Récemment, j’ai pris connaissance d’une initiative institutionnelle mise en place dans le cadre de la toute fraîche idéologie des « mille premiers jours », prolégomène à une conférence mondiale sur la protection de la petite enfance (dont le sous-titre est tout un poème : « Un investissement précoce pour un meilleur apprentissage et un avenir plus brillant »), à savoir « Congrès sur l’influence des neurosciences sur le développement et l’éducation des jeunes enfants » qui a eu lieu en septembre à Marseille. Parmi les questions essentielles à aborder listées par les organisateurs, il y a la manière dont les neurosciences pourraient contribuer à réduire les inégalités sociales. Il y a dans cette formule une naïveté dont je ne comprends pas qu’elle continue d’affliger les éducateurs ; ou est-ce de l’idéologie en soutien du capitalisme qui s’ignore ; ou encore une façon de supporter la violence du système éducatif en se racontant de belles histoires au coin du feu ? La chose qui permettrait à coup sûr de réduire les inégalités sociales, c’est une répartition équitable des richesses produites. Ce n’est pourtant pas compliqué à comprendre…

Pourtant, tout le monde s’affaire, et déborde d’imagination pour cela, à tenter, vainement, de réduire les inégalités sociales autrement qu’en répartissant équitablement les richesses. Certains ont prétendu que l’école ou l’instruction serait la pierre philosophale qui pourrait muer le plomb en or. Sans jamais remettre en question les conditions initiales du problème, et même en y rajoutant une couche ! Car si les enfants des pauvres avaient une chance de renverser l’ordre établi, celle-ci a été dramatiquement compromise par leur enfermement dans les écoles. L’école est sans doute l’endroit où les gens se racontent le plus d’histoires, où ils s’aveuglent méthodiquement à la réalité. Plus la réalité dément leurs histoires, plus ils en imaginent. Nombre de ces histoires sont devenues des mythes fondateurs. Sans jamais questionner le mythe de l’émancipation par l’école, ils se contentent de « refaire la déco » : de la déco Freinet, de la déco Montessori… Et la dernière en date, la déco « neuropédagogie ». Celle-ci est sans doute une des plus aliénantes dans la mesure où elle prétend se fonder sur la Science, discours autoritaire par excellence, tandis que les autres pouvaient n’être qu’affaire d’esthétique et donc de goût. Avec le discours neuroscientifique, voilà les enfants plus englués que jamais dans leur condition d’assujettissement. Il n’y a rien de moins révolutionnaire, de moins émancipateur que la neuropédagogie, les méthodes traditionnelles étant suffisamment grossières pour être démasquées comme nuisibles, et contrées, tandis que s’extirper de la glue neuroscientifique est quasi impossible.

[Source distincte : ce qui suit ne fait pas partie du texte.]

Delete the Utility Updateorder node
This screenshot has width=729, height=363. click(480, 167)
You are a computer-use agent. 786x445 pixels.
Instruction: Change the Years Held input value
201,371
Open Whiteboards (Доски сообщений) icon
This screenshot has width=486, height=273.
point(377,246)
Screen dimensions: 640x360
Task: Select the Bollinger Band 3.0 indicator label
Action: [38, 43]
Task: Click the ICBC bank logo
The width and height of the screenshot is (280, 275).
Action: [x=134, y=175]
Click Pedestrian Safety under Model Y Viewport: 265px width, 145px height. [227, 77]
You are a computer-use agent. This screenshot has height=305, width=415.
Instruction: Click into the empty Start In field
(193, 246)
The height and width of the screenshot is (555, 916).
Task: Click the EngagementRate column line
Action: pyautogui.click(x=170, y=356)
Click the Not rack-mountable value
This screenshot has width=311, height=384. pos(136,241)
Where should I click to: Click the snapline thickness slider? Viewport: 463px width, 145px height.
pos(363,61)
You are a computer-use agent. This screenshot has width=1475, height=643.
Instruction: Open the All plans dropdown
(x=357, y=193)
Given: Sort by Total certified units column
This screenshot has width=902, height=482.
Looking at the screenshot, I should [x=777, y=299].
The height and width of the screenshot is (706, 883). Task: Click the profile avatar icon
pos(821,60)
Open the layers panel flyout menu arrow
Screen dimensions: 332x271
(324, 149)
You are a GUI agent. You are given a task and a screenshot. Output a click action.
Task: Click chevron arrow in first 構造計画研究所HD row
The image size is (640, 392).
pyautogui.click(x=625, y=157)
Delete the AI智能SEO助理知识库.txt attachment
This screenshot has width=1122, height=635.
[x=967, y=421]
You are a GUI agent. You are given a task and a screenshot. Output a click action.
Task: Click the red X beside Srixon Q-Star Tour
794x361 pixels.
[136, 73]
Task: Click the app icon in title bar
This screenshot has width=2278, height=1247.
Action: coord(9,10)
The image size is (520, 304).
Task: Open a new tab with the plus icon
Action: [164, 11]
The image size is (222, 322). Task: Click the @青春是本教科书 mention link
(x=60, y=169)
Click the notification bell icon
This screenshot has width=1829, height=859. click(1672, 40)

Nous sommes tous pris dans des siècles de sédiments de pensées qui, rarement, visent la transformation de la réalité matérielle, et déploient une incroyable ingéniosité à produire des chimères, dont le but est de nous rendre docile à un réel pourtant non désirable, qu’on essentialise, et de nous y condamner à vie. La neuropédagogie est la couche la plus fraîche de cette sédimentation de notre aliénation. Il est temps de fracturer la roche et de voir en plein jour l’épaisseur et le poids des idées fausses qui nous enferment. Bref, prenons le problème des inégalités à la base et voyons les neurosciences comme la fausse voire mensongère bonne idée qu’elle est.

*Friedrich Nietzsche, Le Crépuscule des idoles qui évoquait les vertus de la musique.